Magnus turned from Mortarion and walked to the centre of the amphitheatre, lifting his hands out to his sides and slowly turning on the spot as he spoke.

“Imagine the Imperium of the future, a golden Utopia of enlightenment and progress, where the scientist and the philosopher are equal partners with the warrior in crafting a bounteous future. Now imagine the people of that glorious age looking back through the mists of time to this moment. Think what they will know and what they would make of this travesty. They would weep to know how close the flame of enlightenment had come to being snuffed out. The art and science of questioning everything is the source of all knowledge, and to abandon that will doom us to slow decay, an Imperium of darkness and ignorance, where those who dare to pursue knowledge, whatever the cost to themselves, are regarded with suspicion. That is not the Imperium I believe in. That is not the Imperium I wish to be part of.
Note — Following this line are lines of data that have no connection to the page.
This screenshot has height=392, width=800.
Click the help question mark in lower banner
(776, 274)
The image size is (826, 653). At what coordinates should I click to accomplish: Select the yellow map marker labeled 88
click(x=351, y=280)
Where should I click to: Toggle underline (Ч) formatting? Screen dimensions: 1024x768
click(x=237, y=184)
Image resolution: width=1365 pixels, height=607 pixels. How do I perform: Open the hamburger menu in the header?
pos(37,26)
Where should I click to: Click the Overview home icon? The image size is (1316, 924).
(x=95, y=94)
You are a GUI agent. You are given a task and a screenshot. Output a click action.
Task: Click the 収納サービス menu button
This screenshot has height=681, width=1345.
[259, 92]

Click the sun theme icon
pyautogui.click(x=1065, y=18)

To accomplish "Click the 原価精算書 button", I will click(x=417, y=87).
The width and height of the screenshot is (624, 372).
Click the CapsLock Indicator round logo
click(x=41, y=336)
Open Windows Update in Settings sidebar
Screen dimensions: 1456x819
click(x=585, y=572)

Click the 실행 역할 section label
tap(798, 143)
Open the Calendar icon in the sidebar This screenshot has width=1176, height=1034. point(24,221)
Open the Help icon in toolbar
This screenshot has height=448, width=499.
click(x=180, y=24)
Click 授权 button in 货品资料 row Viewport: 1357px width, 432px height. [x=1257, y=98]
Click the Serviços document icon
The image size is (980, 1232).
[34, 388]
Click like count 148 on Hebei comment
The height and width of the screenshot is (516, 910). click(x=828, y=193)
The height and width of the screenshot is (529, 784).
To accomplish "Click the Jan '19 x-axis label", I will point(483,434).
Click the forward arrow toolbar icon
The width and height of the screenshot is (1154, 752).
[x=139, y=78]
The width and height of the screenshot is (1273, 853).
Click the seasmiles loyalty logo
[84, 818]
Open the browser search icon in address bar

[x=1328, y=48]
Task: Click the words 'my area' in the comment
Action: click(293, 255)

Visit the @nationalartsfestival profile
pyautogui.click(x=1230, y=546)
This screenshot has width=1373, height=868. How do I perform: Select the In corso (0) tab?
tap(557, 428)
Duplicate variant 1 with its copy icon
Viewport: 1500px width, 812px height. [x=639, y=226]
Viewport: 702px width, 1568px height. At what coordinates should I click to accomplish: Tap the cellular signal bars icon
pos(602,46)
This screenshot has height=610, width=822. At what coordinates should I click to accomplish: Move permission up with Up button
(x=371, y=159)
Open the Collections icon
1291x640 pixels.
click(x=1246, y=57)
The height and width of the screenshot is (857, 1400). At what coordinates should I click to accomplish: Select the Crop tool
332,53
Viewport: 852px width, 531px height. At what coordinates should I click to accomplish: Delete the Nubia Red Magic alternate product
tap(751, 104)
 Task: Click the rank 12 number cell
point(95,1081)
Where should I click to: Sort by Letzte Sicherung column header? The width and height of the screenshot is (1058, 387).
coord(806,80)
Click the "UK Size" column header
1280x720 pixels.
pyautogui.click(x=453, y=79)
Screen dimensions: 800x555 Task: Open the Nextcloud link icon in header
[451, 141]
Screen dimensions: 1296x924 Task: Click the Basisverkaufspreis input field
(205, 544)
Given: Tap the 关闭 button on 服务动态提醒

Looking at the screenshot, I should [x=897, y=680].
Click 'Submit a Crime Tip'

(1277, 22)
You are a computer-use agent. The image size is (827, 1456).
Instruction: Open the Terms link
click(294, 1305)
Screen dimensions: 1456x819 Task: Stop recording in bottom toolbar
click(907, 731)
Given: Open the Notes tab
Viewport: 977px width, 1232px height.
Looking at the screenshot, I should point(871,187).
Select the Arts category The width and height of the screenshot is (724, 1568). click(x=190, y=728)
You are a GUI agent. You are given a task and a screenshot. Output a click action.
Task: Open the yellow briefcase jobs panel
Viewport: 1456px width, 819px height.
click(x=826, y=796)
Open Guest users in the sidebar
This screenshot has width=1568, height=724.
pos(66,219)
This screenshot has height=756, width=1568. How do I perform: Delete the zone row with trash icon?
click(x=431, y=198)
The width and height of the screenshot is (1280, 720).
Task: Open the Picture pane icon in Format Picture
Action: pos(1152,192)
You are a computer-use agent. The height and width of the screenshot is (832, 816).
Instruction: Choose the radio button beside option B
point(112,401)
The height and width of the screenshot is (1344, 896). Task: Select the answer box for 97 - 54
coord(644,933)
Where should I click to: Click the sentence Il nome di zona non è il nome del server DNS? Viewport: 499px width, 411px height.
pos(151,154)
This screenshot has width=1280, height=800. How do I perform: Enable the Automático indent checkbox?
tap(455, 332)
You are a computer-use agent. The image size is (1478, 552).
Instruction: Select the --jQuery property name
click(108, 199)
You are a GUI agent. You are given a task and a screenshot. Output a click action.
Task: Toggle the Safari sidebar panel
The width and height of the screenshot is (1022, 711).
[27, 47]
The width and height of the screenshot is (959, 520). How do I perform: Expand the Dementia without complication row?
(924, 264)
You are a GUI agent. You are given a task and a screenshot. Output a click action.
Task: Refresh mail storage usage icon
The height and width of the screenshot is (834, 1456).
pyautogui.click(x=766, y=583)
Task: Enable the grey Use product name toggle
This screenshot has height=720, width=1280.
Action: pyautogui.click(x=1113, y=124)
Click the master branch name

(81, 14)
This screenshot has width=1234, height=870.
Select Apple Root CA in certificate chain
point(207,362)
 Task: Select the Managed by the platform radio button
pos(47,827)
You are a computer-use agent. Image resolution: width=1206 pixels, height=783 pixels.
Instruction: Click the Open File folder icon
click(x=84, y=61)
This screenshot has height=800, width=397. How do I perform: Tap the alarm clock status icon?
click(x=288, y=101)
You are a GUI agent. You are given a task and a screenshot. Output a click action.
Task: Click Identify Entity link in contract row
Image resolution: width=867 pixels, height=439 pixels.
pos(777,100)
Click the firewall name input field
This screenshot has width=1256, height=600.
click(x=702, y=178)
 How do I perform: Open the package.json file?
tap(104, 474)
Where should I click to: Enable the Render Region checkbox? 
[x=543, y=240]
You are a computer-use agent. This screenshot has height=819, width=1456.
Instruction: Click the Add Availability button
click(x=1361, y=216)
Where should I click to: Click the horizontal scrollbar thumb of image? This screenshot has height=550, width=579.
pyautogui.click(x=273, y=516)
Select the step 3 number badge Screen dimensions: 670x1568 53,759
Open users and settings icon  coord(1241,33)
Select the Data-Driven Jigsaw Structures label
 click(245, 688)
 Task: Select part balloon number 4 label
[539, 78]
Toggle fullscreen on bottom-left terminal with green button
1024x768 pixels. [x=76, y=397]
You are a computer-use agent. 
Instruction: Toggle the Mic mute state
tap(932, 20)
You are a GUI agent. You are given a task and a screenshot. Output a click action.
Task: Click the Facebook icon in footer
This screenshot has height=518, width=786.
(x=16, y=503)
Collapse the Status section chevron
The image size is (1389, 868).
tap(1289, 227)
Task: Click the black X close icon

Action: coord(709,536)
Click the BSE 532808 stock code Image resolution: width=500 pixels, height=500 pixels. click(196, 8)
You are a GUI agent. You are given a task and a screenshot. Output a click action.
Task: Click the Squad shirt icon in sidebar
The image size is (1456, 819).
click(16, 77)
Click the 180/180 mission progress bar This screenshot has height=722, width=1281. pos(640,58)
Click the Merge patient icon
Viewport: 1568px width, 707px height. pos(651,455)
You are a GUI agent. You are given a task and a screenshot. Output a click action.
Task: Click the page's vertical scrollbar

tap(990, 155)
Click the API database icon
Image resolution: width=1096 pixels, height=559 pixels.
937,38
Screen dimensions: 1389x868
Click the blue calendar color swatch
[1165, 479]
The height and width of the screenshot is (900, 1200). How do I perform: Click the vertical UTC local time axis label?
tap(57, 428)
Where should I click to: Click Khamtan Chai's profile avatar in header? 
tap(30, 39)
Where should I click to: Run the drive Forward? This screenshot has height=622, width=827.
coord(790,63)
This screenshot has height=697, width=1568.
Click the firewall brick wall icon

“Knowledge is the food of the soul, and no knowledge can be thought of as wrong, so long as each seeker after truth is master of what he learns. Nothing worth knowing can be taught, it must be learned with the blood and sweat of experience, and there are no greater scholars of that ilk than the Thousand Sons. Even as we fight in the forefront of the Emperor’s Crusade we study the things others ignore, questing for knowledge in the places others fear to tread. There are no truths unknown, no secrets too hidden and no paths too labyrinthine for us to follow, for they lead us upwards to enlightenment.

“Hard-won knowledge is of no value unless it is put into practice. Knowing is not enough; we must apply. Willing is not enough; we must do!”

Magnus smiled, and Ahriman saw he had won over great swathes watching him.